**To do**
1. Summarize the passage on the Internet and play in two sentences.
2. Return the part of the passage on the Internet and play that runs from "By allowing for" up to and including "playing and imagining.", copied word for word.

Anyone familiar with the Net knows something about its playful character. The very names of Internet tools are jokes of sorts: there's a Gopher online and Jughead and Veronica are looking for it. Meanwhile Archie works for FTP. I receive daimons regularly and I use a Trumpet to start the whole ritual. Hoaxes, irony and satire abound on the Net; practical jokes challenge those who take things seriously; and, 'so-and-so sucks' Web sites are proliferating. There are all sorts of online games being developed by enterprising young Canadians (no ads here, you can find them yourself). Not only to we enter into a playful state when logging on, we also spend time making commentaries about the world.
By allowing for play and imaginative expression the Net definitely assists Bateson's metacommunication. We know the boundary between the virtual and the real worlds, and some of us make the change easily, others with difficulty. Certainly children do this best but adults who remember how to play can use the Net to their satisfaction as well. There may well even be a form of pleasure derived from interacting with the Internet that is similar to one experienced when playing and imagining.
As a sublimated form of play, the Internet is provides one response for people caught up in the oxymoronic ritual of work for salvation verses the child's entry in the God's kingdom. The Internet's development was inspired by the imaginations of people at work. They played with an idea and brought it to fruition so that we all can play with it. The Net is used ostensibly for work and for play, but in each case it is imaginative in nature. Even when working, people imagine as hard as they do when they are playing.

**Available data**
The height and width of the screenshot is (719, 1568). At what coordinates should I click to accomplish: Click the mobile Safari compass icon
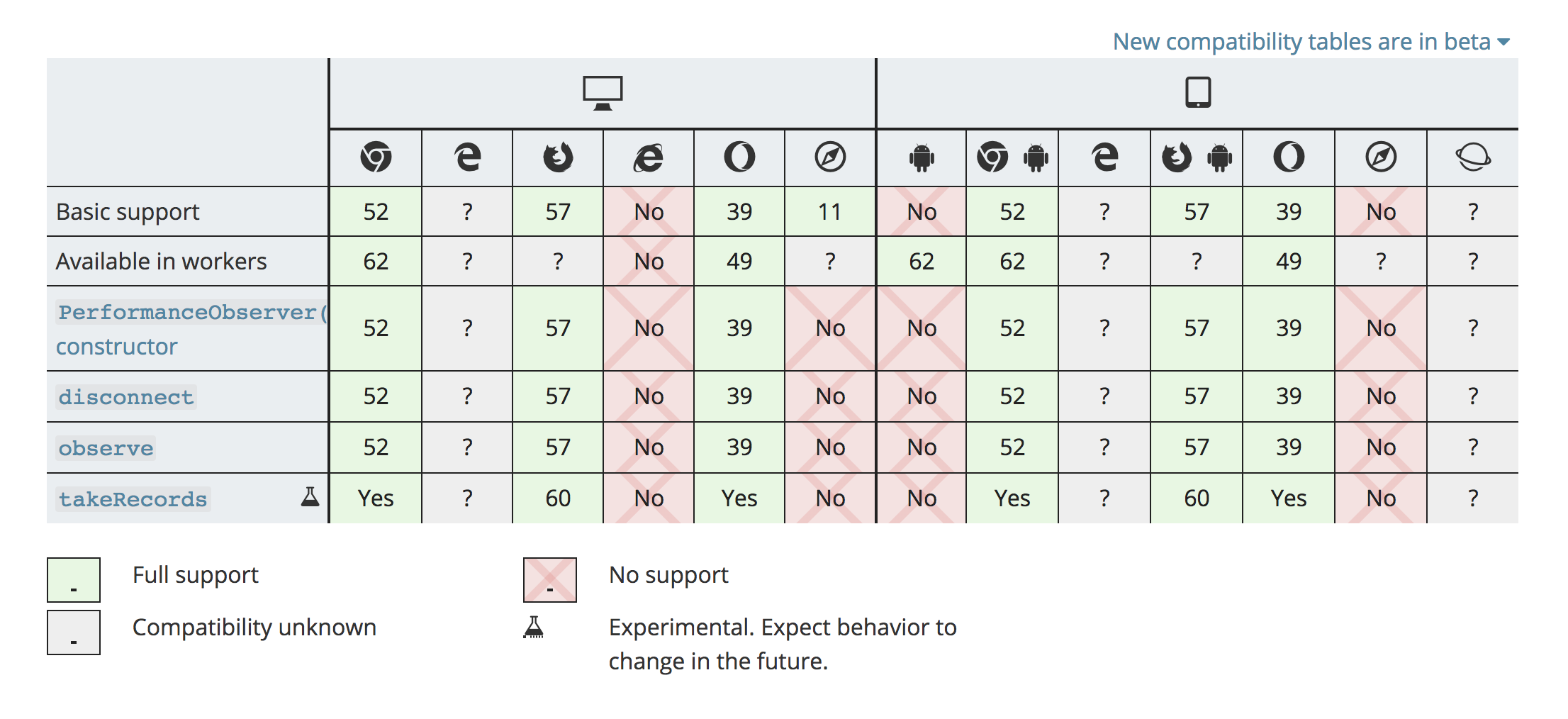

**Written responses**
1. The Net has a playful character, seen in the joking names of its tools, in hoaxes, irony and satire, and in online games, and by allowing play and imaginative expression it assists Bateson's metacommunication. The Internet grew from the imaginations of people at work, and whether it is used for work or for play, it is imaginative in nature.

2.
By allowing for play and imaginative expression the Net definitely assists Bateson's metacommunication. We know the boundary between the virtual and the real worlds, and some of us make the change easily, others with difficulty. Certainly children do this best but adults who remember how to play can use the Net to their satisfaction as well. There may well even be a form of pleasure derived from interacting with the Internet that is similar to one experienced when playing and imagining.